● **DATA FOR THE TASK**:

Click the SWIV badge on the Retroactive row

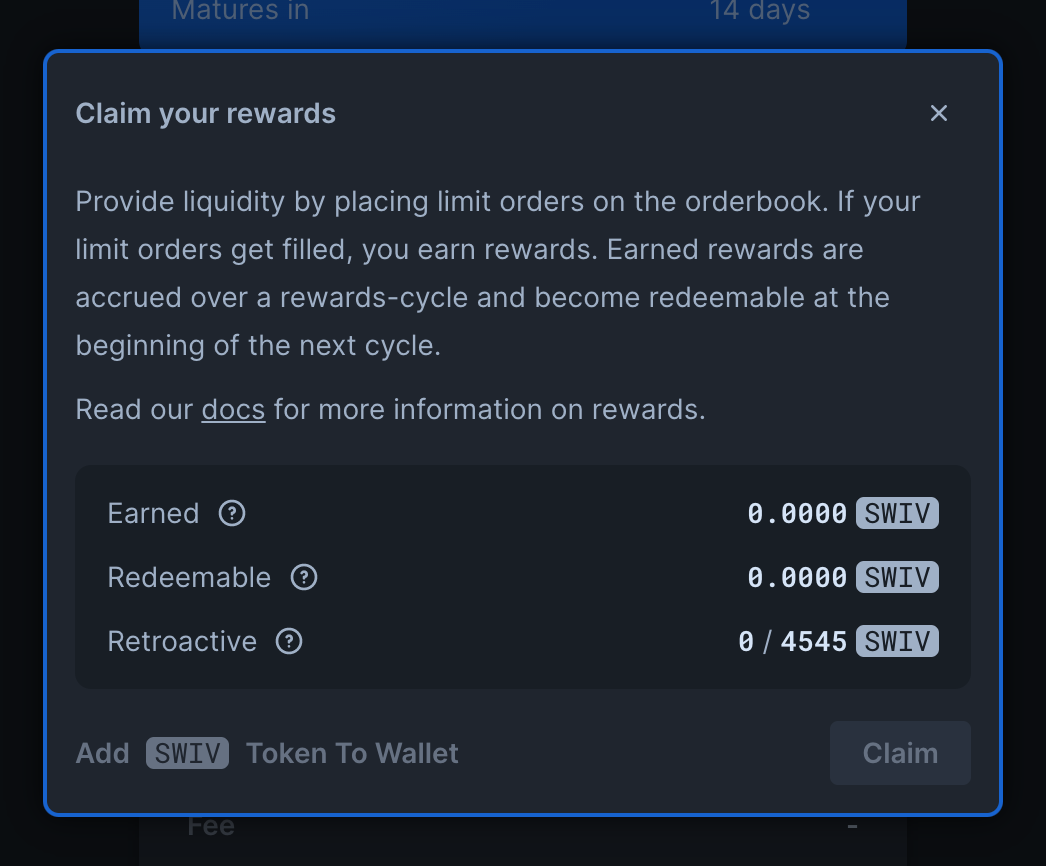897,641
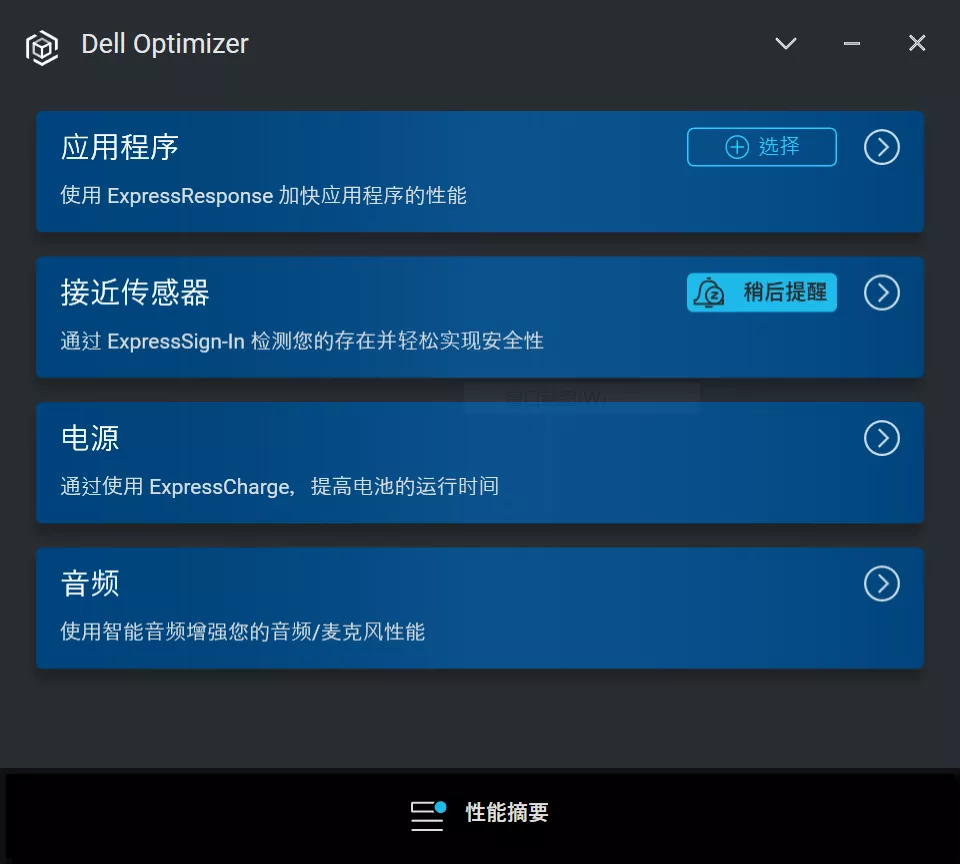Expand the title bar chevron dropdown
Viewport: 960px width, 864px height.
[x=786, y=43]
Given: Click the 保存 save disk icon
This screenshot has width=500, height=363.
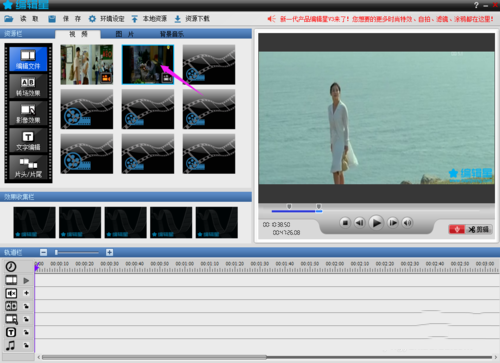Looking at the screenshot, I should (52, 19).
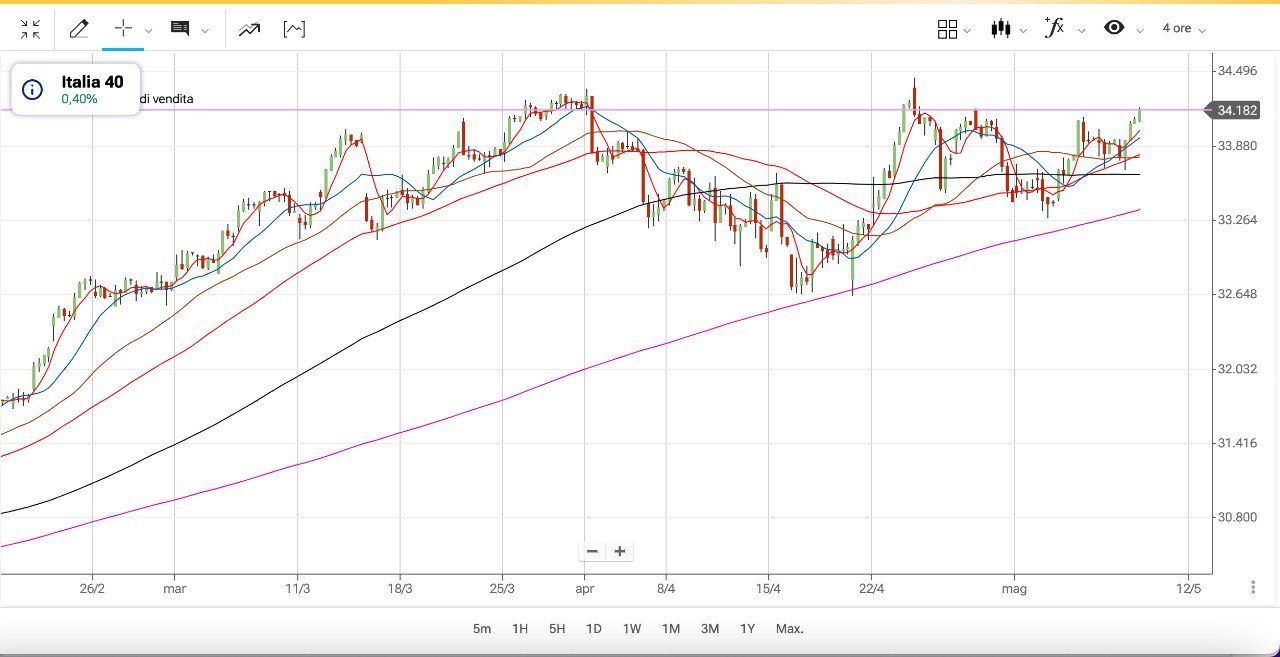Click the comment annotation icon
Screen dimensions: 1280x657
coord(180,29)
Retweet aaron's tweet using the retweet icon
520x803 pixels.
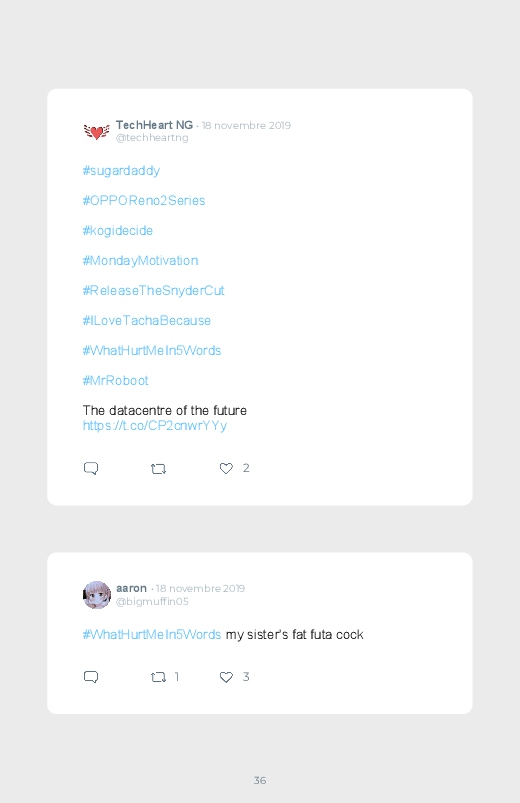(x=158, y=677)
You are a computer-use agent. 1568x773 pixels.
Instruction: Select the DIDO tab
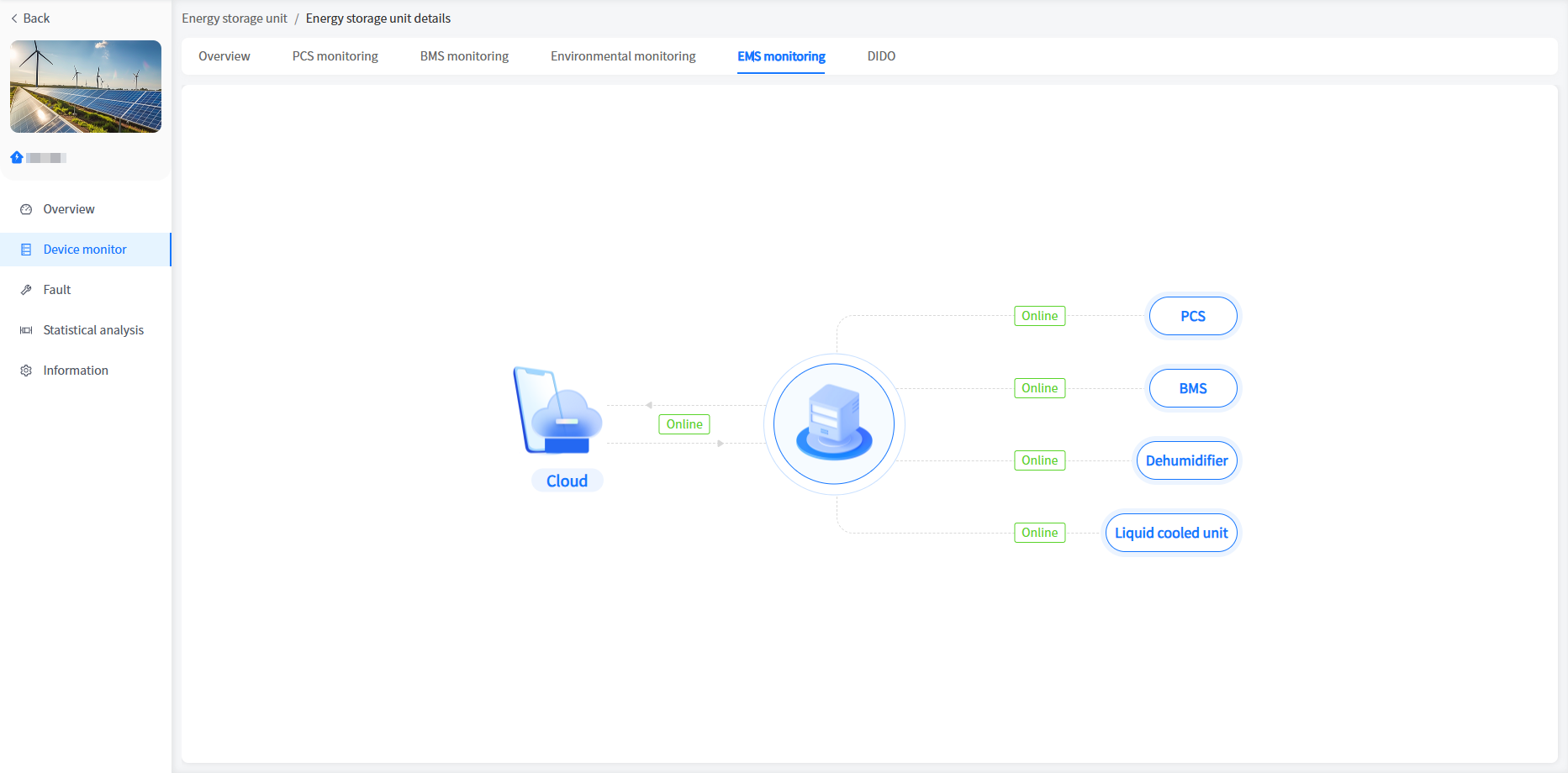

● **WHAT THIS TASK INVOLVES**: Copy out the records above in full, exactly as written, but not the pictures.

● **SOLUTION TO THE PROBLEM**:
Click the SWIV badge on the Retroactive row

897,641
Expand the title bar chevron dropdown
Viewport: 960px width, 864px height.
[x=786, y=43]
Given: Click the 保存 save disk icon
This screenshot has width=500, height=363.
Looking at the screenshot, I should (52, 19).
Click the comment annotation icon
Screen dimensions: 1280x657
coord(180,29)
Retweet aaron's tweet using the retweet icon
520x803 pixels.
(x=158, y=677)
You are a computer-use agent. 1568x773 pixels.
Instruction: Select the DIDO tab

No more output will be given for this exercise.